▶ EXERCISE BRIEF: Rewrite the lines of the records, from the start through the line that contains "Looking at the screenshot, I should [407, 506].", as a numbered list with no blank lines. Leave out the pictures.

START DATA SHOWN

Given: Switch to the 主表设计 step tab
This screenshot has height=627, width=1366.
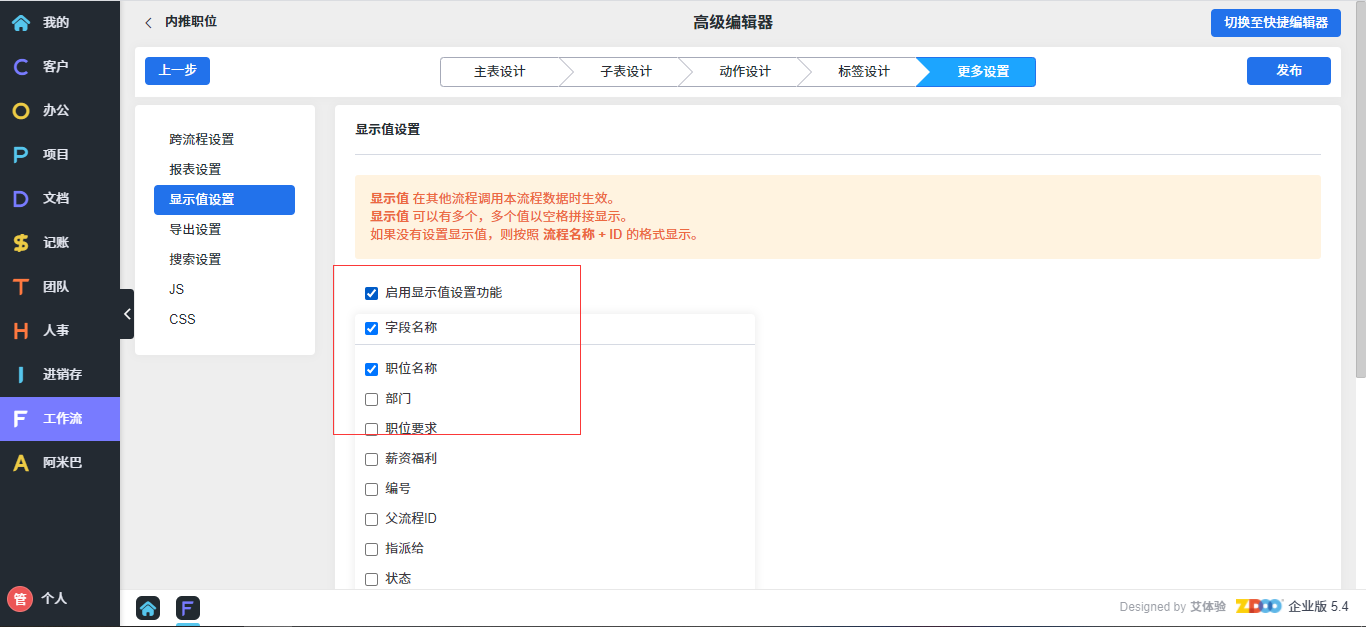Looking at the screenshot, I should [x=499, y=72].
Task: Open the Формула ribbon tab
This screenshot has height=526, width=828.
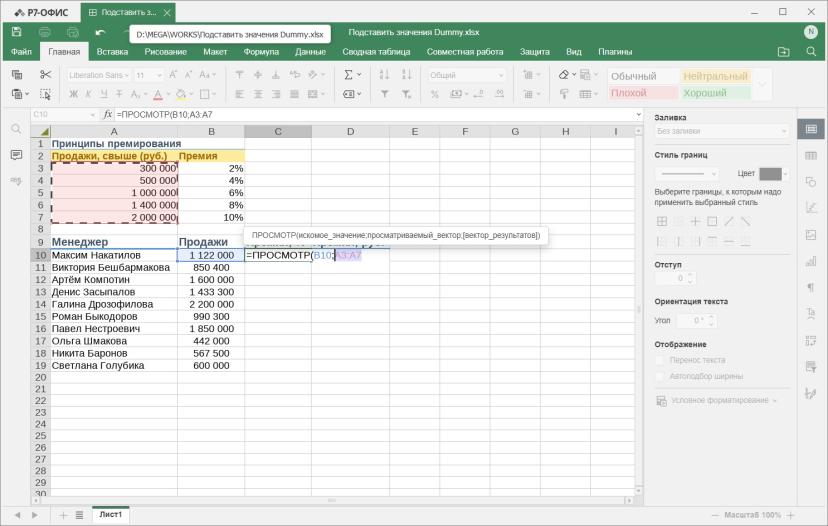Action: pos(261,52)
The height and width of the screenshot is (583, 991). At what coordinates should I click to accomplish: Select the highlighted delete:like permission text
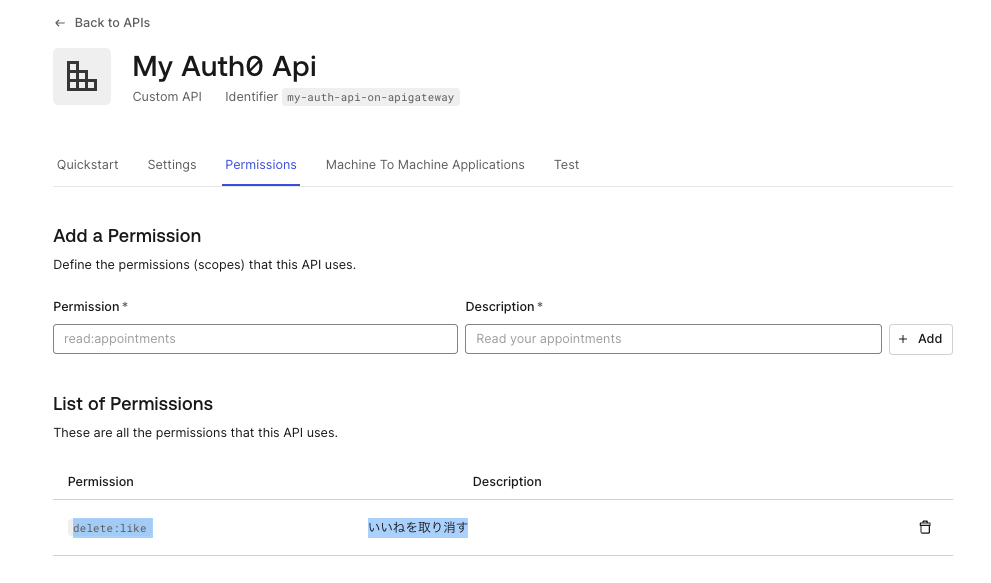tap(110, 528)
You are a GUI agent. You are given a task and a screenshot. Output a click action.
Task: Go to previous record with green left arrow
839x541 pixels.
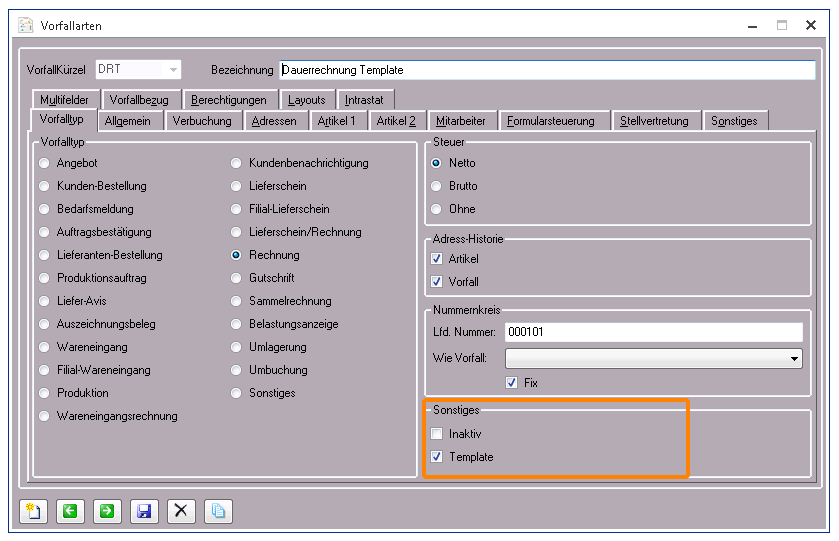point(70,511)
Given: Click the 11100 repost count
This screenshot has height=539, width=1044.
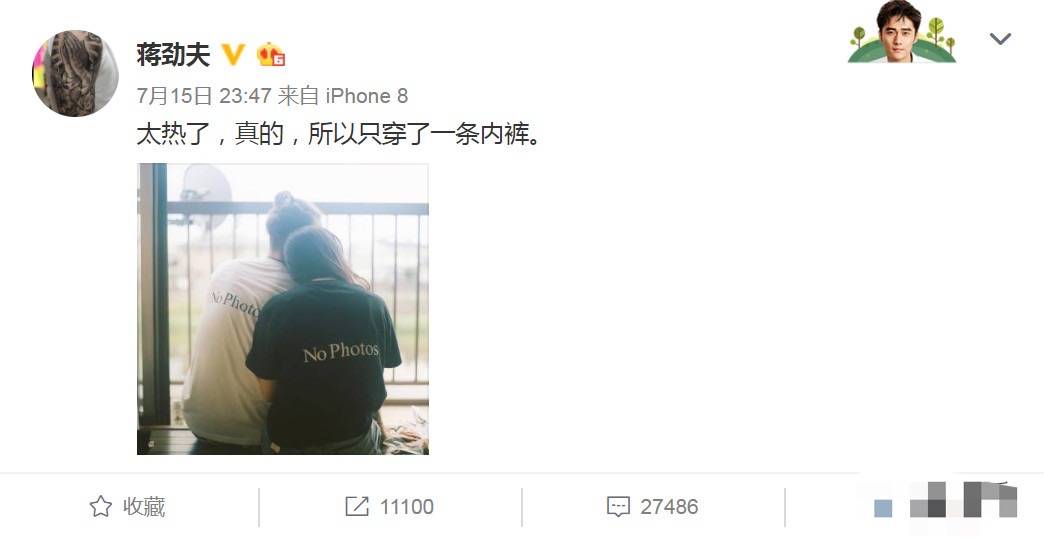Looking at the screenshot, I should [407, 506].
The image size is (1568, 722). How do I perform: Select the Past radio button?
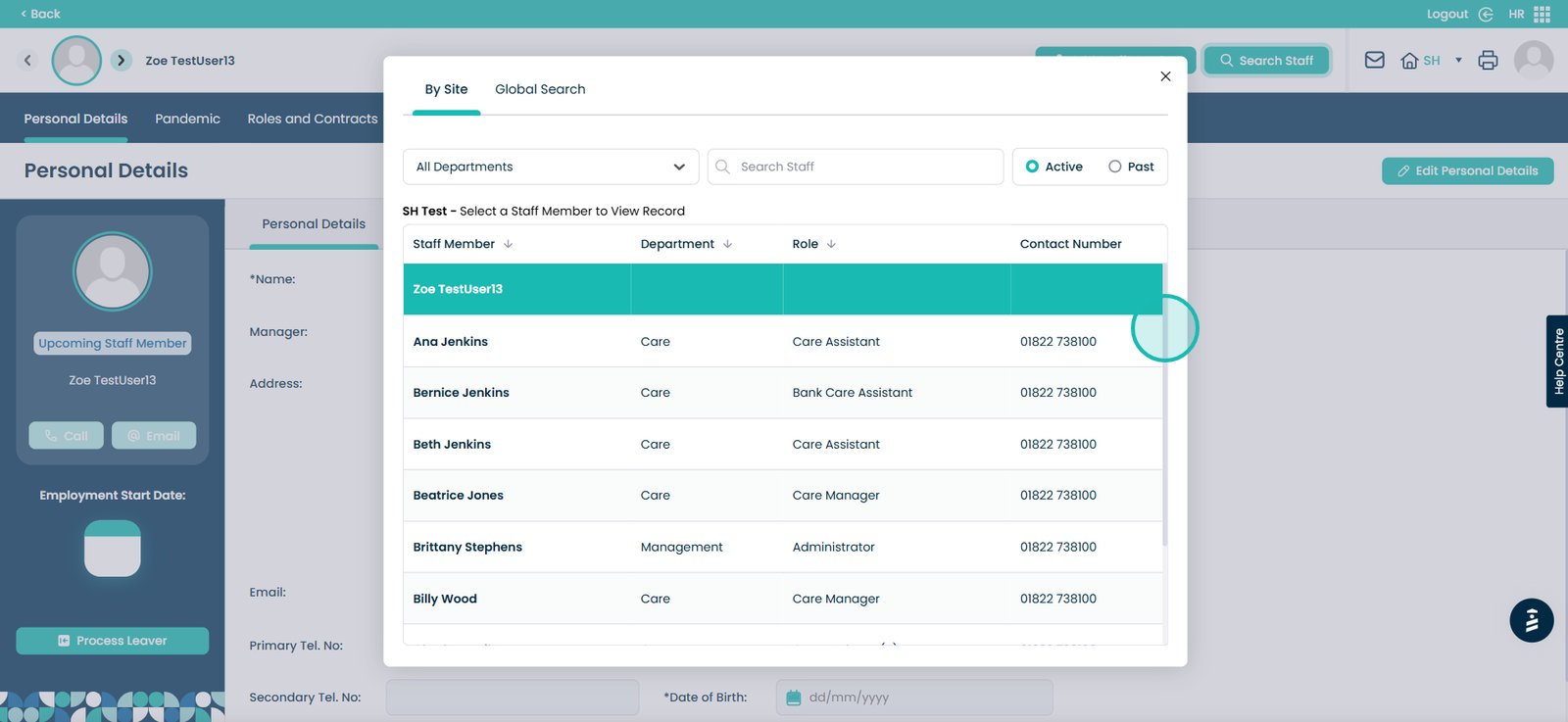[1115, 167]
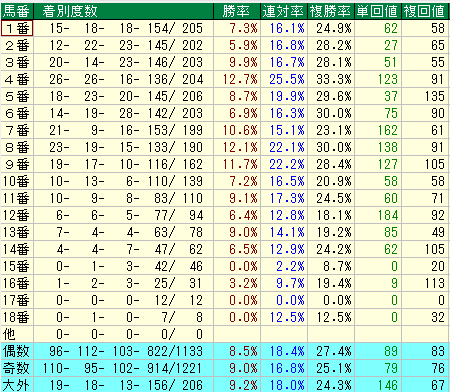Sort by the 勝率 column header
Screen dimensions: 450x392
click(x=237, y=11)
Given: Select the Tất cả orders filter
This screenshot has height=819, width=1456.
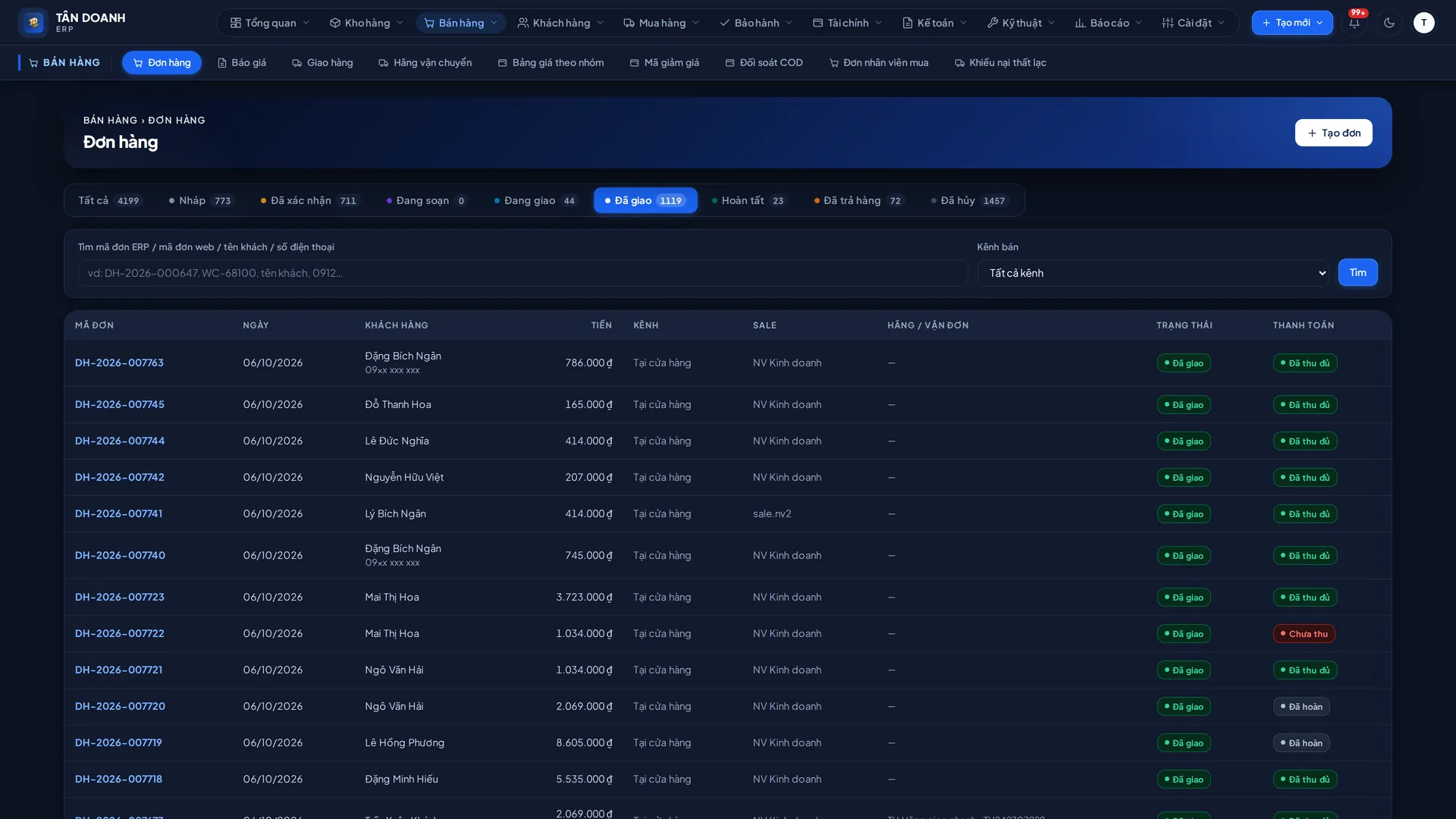Looking at the screenshot, I should (110, 200).
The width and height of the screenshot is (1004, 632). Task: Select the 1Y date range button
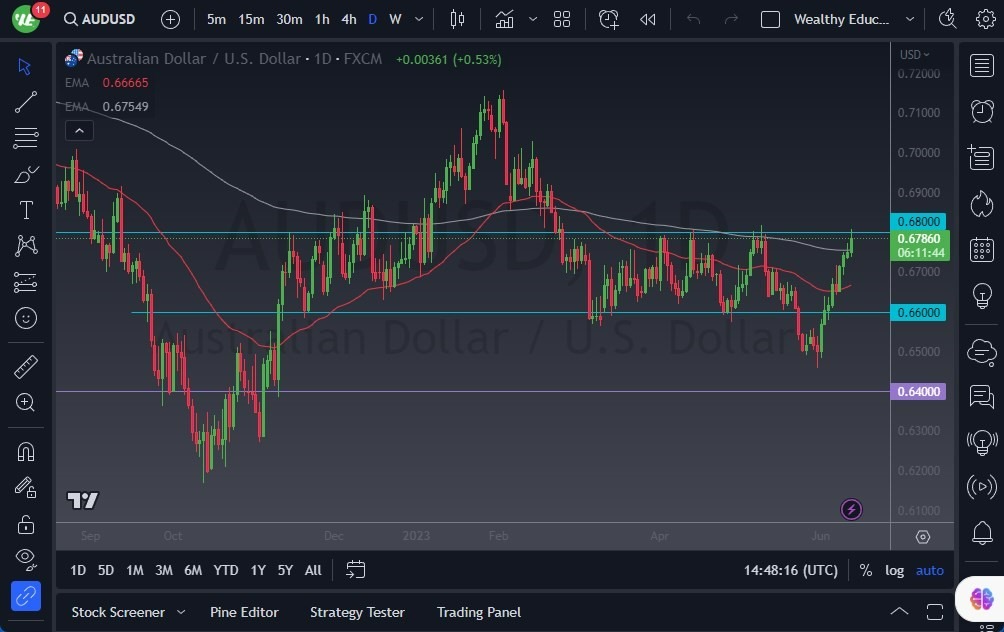point(257,570)
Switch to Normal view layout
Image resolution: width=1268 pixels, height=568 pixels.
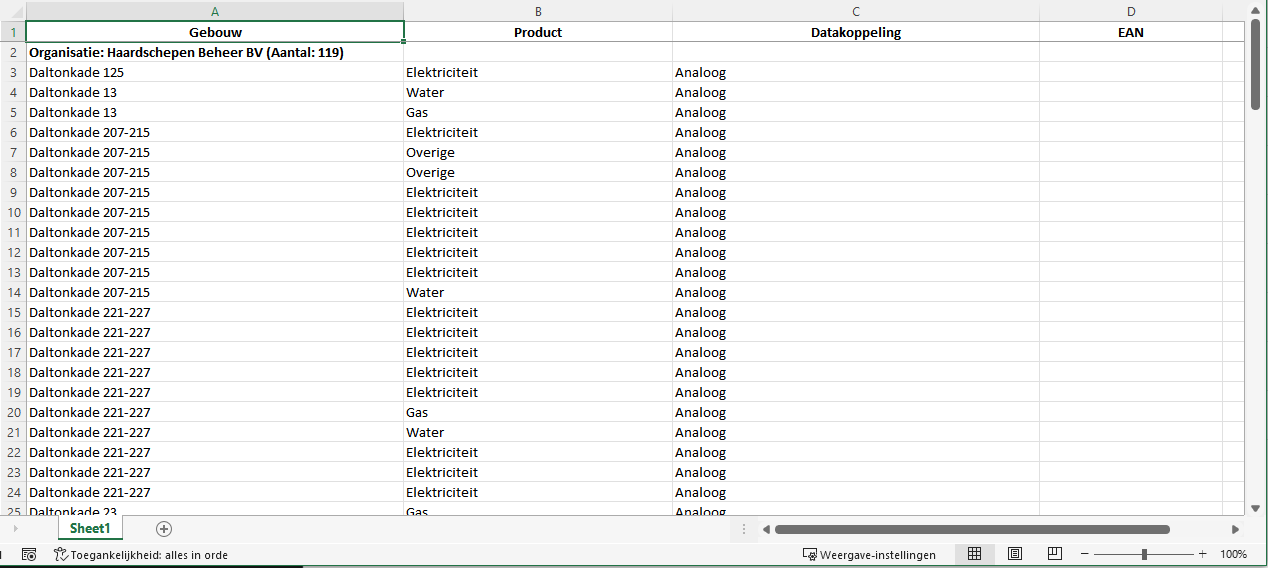point(974,554)
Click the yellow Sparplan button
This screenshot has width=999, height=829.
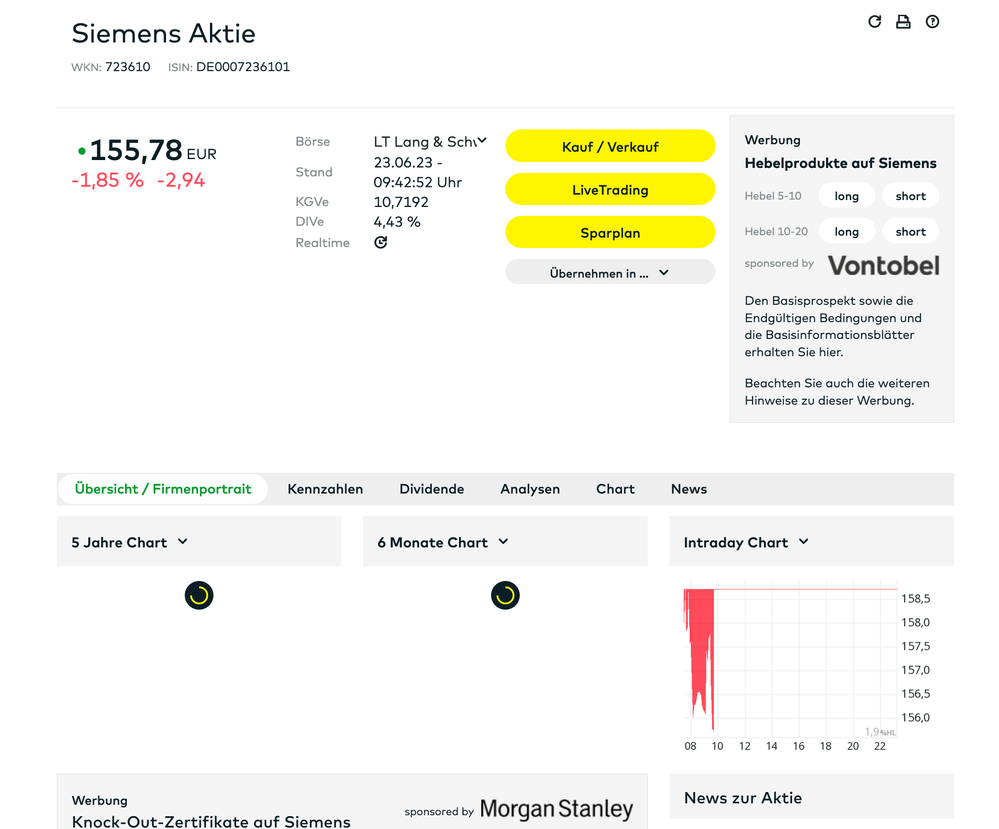click(609, 232)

END DATA SHOWN

▶ SOLUTION TO THIS EXERCISE:
1. Given: Switch to the 主表设计 step tab
2. This screenshot has height=627, width=1366.
3. Looking at the screenshot, I should [x=499, y=72].
4. Task: Open the Формула ribbon tab
5. This screenshot has height=526, width=828.
6. Action: pos(261,52)
7. The height and width of the screenshot is (583, 991). At what coordinates should I click to accomplish: Select the highlighted delete:like permission text
8. tap(110, 528)
9. You are a GUI agent. You are given a task and a screenshot. Output a click action.
10. Task: Go to previous record with green left arrow
11. 839x541 pixels.
12. point(70,511)
13. Given: Click the 11100 repost count
14. This screenshot has height=539, width=1044.
15. Looking at the screenshot, I should [407, 506].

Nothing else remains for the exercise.